**OBJECTIVE**
Reproduce verbatim the lines of the material below, starting from the first line and ending with the line that contains "Action: [1582, 103]", including that line.

**LISTED ENTRIES**

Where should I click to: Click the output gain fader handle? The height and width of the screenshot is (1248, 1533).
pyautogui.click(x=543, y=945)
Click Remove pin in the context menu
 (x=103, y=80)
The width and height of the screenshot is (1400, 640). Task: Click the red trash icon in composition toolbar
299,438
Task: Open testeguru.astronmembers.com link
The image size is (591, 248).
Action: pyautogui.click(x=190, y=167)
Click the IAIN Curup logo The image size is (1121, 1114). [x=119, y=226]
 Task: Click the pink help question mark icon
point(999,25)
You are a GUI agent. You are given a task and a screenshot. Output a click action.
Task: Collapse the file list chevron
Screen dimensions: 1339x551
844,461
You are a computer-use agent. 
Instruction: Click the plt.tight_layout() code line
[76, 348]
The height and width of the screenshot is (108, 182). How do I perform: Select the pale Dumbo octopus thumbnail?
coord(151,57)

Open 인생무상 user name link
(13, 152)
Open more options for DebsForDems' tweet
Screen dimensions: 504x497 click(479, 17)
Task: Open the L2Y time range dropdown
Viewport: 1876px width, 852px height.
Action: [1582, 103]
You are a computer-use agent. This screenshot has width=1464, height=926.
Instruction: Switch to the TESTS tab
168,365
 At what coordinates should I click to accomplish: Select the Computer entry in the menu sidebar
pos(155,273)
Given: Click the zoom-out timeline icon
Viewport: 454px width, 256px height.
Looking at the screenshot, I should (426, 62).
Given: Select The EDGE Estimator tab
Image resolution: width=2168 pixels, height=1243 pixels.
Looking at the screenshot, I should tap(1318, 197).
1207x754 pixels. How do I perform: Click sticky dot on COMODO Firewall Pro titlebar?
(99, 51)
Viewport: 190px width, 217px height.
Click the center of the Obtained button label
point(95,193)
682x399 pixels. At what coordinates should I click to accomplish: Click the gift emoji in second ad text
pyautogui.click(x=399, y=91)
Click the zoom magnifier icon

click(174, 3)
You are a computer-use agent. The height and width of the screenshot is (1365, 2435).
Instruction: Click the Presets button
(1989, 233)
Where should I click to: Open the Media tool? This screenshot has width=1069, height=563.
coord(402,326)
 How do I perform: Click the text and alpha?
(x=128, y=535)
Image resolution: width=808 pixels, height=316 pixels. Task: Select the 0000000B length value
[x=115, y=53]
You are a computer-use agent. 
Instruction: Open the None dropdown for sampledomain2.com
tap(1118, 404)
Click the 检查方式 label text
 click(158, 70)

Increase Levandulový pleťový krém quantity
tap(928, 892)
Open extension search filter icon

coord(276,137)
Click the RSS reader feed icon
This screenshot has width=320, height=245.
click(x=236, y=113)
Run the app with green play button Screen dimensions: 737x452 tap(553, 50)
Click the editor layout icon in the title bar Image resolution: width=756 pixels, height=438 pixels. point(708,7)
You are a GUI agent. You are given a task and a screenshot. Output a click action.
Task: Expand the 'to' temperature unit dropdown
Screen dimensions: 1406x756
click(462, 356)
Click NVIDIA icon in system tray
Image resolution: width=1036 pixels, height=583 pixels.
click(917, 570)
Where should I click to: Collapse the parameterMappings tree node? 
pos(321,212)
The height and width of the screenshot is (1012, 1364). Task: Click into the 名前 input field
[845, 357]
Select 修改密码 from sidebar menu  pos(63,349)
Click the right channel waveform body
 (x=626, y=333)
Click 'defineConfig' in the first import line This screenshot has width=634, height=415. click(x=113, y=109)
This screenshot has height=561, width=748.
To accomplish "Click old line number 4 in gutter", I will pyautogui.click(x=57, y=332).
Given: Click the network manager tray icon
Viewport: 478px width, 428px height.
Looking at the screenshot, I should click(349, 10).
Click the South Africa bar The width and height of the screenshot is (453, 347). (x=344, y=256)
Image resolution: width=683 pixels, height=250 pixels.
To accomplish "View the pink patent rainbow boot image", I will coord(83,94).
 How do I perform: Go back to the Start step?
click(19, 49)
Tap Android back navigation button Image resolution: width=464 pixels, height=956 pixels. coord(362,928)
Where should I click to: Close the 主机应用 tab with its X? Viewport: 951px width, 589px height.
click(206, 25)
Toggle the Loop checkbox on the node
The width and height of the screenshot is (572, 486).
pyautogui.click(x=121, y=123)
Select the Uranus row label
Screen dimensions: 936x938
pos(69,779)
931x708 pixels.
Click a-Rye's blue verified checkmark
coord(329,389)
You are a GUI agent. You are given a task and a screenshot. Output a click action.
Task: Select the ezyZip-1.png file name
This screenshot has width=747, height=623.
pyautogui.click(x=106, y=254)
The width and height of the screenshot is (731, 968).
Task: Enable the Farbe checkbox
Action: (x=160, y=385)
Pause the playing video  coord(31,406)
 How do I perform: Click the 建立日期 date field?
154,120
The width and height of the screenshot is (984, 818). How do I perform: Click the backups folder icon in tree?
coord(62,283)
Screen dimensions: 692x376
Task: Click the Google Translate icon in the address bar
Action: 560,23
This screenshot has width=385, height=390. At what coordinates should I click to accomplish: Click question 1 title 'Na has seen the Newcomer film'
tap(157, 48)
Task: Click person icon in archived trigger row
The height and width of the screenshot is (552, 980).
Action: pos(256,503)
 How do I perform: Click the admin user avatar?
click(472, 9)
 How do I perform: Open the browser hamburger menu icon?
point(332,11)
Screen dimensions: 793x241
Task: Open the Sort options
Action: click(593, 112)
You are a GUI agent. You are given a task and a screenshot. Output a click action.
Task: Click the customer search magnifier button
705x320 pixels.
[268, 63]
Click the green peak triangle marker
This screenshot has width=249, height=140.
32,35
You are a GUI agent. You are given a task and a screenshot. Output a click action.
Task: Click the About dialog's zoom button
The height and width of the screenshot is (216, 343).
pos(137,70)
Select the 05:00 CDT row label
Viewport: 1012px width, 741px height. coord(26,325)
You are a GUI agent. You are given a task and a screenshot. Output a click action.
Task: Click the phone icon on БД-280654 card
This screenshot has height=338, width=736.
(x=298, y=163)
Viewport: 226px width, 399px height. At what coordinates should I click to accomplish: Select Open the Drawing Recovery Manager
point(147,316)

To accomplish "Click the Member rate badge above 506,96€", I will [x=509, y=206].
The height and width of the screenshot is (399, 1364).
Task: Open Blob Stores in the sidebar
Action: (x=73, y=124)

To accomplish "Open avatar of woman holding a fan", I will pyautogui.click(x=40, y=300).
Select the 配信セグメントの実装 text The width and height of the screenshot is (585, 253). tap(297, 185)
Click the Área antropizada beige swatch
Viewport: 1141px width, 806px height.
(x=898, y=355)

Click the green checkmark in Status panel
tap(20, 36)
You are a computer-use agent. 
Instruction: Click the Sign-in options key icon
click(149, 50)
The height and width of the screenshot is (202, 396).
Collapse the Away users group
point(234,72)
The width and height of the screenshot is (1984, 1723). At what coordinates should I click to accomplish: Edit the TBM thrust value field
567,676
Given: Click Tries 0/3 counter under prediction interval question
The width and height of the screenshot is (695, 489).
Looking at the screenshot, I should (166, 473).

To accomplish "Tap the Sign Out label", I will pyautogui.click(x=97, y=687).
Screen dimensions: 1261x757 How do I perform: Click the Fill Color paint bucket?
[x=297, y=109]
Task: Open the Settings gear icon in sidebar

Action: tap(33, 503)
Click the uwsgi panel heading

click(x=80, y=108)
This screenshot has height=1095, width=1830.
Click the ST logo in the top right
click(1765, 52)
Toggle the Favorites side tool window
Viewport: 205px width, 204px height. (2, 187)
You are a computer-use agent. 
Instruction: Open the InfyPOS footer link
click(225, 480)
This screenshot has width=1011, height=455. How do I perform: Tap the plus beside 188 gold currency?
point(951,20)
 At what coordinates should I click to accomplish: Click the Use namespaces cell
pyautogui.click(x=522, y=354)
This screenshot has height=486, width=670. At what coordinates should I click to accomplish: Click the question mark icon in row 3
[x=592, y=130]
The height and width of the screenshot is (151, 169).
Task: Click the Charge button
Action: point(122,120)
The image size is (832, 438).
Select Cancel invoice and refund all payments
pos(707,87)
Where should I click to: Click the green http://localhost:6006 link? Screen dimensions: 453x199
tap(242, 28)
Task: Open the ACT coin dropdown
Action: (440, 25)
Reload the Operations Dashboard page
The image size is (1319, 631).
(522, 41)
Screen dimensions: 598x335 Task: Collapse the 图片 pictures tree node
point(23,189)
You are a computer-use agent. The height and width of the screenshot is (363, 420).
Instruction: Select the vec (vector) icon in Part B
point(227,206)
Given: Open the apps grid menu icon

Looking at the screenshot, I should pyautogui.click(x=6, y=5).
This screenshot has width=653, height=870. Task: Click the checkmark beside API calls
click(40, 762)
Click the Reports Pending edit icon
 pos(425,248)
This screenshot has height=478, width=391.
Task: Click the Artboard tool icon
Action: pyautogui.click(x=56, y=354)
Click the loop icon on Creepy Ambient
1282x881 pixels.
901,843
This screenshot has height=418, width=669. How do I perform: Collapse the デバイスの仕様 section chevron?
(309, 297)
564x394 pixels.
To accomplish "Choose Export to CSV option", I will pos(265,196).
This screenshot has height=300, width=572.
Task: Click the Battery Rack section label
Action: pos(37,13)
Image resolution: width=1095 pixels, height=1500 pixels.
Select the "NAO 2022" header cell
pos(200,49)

**TASK RESPONSE**
Where should I click to: Click the output gain fader handle? The height and width of the screenshot is (1248, 1533).
pyautogui.click(x=543, y=945)
Click Remove pin in the context menu
 (x=103, y=80)
The width and height of the screenshot is (1400, 640). Task: Click the red trash icon in composition toolbar
299,438
Task: Open testeguru.astronmembers.com link
The image size is (591, 248).
Action: pyautogui.click(x=190, y=167)
Click the IAIN Curup logo The image size is (1121, 1114). [x=119, y=226]
 Task: Click the pink help question mark icon
point(999,25)
You are a GUI agent. You are given a task and a screenshot. Output a click action.
Task: Collapse the file list chevron
Screen dimensions: 1339x551
844,461
You are a computer-use agent. 
Instruction: Click the plt.tight_layout() code line
[76, 348]
The height and width of the screenshot is (108, 182). How do I perform: Select the pale Dumbo octopus thumbnail?
coord(151,57)

Open 인생무상 user name link
(13, 152)
Open more options for DebsForDems' tweet
Screen dimensions: 504x497 click(479, 17)
Task: Open the L2Y time range dropdown
Viewport: 1876px width, 852px height.
Action: [1582, 103]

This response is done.